▶ _The problem_:
Copy out each of the lines below that contains the word "return".

+---+

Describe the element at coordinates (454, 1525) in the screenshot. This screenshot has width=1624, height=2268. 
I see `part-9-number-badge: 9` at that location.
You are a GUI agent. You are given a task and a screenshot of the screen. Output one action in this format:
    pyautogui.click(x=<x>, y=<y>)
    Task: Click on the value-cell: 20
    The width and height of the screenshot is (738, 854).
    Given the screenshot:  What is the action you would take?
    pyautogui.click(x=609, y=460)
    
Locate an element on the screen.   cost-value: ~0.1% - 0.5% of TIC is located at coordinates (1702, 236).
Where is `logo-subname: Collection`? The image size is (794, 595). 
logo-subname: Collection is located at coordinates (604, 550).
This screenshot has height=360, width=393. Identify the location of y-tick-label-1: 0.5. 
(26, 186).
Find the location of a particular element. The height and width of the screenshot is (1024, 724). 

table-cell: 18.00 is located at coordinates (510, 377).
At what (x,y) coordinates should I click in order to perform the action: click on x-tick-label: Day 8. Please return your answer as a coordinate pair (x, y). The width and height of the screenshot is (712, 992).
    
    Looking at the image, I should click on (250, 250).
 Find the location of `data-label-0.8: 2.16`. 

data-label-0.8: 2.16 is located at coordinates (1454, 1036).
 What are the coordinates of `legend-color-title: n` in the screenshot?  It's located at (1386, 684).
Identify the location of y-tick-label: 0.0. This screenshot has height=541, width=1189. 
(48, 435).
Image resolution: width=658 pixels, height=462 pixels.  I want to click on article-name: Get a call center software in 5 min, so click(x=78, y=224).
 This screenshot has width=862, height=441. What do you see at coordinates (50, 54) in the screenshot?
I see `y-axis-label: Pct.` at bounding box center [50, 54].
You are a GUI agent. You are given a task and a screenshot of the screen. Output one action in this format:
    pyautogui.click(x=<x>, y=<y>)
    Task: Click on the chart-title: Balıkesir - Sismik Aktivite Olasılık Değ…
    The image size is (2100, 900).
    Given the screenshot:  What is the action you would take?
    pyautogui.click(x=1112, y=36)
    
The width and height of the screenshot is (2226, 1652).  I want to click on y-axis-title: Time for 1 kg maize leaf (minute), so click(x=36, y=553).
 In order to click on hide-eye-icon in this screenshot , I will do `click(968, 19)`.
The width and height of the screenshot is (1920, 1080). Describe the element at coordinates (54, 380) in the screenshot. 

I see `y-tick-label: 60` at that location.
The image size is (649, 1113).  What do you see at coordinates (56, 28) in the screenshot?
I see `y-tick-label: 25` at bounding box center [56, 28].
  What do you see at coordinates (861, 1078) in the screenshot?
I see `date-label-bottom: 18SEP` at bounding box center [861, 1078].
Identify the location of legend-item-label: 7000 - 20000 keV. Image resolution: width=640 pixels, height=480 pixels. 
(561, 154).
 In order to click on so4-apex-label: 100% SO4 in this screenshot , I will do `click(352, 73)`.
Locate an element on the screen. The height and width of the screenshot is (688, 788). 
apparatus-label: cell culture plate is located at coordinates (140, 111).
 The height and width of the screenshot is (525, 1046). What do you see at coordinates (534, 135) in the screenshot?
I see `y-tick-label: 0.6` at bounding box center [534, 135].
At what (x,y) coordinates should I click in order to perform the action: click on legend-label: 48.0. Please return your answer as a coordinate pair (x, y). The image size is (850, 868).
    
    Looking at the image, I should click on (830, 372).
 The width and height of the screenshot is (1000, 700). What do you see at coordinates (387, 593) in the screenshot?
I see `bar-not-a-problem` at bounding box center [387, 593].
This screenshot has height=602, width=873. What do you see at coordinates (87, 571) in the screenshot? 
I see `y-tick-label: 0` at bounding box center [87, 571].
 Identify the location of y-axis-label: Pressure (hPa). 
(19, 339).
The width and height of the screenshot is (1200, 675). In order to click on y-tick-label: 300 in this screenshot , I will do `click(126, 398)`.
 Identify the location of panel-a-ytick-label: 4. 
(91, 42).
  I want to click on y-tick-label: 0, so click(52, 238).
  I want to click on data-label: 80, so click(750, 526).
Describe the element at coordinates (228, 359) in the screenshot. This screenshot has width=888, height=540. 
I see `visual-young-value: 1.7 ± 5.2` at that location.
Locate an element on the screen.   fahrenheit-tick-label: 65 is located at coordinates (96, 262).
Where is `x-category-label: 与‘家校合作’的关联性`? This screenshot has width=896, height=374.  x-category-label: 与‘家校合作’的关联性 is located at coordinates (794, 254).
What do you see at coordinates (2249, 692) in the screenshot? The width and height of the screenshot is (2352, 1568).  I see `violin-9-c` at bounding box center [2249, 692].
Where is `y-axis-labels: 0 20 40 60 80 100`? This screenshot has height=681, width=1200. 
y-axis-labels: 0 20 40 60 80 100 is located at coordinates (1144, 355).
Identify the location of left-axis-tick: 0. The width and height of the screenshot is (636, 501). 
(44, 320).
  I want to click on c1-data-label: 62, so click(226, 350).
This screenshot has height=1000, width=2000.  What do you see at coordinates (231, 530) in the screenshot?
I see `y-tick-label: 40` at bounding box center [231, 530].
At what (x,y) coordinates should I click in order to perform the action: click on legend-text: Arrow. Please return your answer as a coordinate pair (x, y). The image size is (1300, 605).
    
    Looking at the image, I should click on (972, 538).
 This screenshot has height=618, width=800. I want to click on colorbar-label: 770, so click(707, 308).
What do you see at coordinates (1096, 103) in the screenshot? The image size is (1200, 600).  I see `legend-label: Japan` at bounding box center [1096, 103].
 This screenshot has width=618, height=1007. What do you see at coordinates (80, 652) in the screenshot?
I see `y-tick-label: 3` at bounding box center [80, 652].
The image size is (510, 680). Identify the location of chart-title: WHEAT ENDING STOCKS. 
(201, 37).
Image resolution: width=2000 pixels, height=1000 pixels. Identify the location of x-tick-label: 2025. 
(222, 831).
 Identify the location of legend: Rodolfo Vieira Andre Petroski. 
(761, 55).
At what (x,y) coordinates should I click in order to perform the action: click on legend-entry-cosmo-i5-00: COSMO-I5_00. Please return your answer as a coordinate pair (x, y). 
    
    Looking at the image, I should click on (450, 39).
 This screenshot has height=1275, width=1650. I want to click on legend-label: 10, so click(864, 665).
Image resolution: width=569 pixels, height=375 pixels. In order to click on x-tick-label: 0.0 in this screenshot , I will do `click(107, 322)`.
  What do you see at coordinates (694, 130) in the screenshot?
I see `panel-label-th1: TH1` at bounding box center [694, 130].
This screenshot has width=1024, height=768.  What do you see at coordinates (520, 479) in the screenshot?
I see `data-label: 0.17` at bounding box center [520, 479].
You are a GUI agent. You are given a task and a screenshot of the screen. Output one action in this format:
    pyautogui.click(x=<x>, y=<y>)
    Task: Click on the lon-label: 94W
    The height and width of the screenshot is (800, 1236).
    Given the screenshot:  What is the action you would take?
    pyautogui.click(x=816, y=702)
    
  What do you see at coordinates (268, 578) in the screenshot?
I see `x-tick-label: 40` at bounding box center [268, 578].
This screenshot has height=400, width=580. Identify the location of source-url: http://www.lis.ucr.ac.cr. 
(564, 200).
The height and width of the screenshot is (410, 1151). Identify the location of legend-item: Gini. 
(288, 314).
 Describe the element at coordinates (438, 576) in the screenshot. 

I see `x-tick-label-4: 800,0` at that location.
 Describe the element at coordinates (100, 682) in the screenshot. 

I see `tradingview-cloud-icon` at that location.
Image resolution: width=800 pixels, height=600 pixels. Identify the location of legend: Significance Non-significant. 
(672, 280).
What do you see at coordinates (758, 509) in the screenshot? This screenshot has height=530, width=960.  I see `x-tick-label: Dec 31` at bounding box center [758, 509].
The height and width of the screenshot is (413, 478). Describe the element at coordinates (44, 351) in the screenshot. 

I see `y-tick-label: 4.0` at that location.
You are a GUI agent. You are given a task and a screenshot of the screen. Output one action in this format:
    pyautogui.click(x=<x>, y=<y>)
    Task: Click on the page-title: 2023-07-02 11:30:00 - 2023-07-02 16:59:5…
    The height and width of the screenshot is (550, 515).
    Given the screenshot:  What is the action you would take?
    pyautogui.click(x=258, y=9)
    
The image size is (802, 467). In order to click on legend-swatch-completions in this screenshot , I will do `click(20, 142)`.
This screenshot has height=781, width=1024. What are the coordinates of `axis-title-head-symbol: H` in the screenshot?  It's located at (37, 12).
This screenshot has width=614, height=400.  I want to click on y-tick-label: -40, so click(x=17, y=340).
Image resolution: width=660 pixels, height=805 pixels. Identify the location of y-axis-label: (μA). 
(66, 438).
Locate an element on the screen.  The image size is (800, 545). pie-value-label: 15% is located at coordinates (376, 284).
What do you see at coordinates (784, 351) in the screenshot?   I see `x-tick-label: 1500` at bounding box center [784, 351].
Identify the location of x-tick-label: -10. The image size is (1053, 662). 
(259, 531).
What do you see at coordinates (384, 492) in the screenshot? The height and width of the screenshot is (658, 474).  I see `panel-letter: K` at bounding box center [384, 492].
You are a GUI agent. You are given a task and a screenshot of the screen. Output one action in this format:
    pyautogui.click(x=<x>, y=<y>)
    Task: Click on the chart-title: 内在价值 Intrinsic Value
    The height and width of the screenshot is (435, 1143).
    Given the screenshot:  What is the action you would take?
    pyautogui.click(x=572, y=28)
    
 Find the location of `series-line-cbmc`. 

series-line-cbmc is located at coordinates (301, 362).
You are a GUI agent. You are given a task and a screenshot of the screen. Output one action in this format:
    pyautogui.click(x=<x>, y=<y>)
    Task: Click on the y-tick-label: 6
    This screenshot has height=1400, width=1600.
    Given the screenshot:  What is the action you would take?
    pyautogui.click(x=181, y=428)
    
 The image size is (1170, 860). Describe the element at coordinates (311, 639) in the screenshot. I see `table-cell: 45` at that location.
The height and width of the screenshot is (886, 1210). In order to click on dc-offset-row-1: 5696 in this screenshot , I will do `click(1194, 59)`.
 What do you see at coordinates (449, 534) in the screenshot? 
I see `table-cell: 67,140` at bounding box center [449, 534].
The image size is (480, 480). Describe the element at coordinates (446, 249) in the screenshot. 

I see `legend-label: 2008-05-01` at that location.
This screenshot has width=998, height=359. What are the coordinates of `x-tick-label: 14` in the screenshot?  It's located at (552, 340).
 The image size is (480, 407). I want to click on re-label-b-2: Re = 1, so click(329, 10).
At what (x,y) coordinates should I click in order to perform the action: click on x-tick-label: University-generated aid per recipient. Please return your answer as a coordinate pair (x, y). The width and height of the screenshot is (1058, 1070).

+---+

▶ _Answer to the problem_:
At what (x,y) coordinates should I click in order to perform the action: click on x-tick-label: Day 8. Please return your answer as a coordinate pair (x, y). The width and height of the screenshot is (712, 992).
At what (x,y) coordinates should I click in order to perform the action: click on legend-label: 48.0. Please return your answer as a coordinate pair (x, y). The image size is (850, 868).
At what (x,y) coordinates should I click in order to perform the action: click on legend-text: Arrow. Please return your answer as a coordinate pair (x, y). The image size is (1300, 605).
At what (x,y) coordinates should I click in order to perform the action: click on legend-entry-cosmo-i5-00: COSMO-I5_00. Please return your answer as a coordinate pair (x, y). 
At what (x,y) coordinates should I click in order to perform the action: click on x-tick-label: University-generated aid per recipient. Please return your answer as a coordinate pair (x, y). The width and height of the screenshot is (1058, 1070).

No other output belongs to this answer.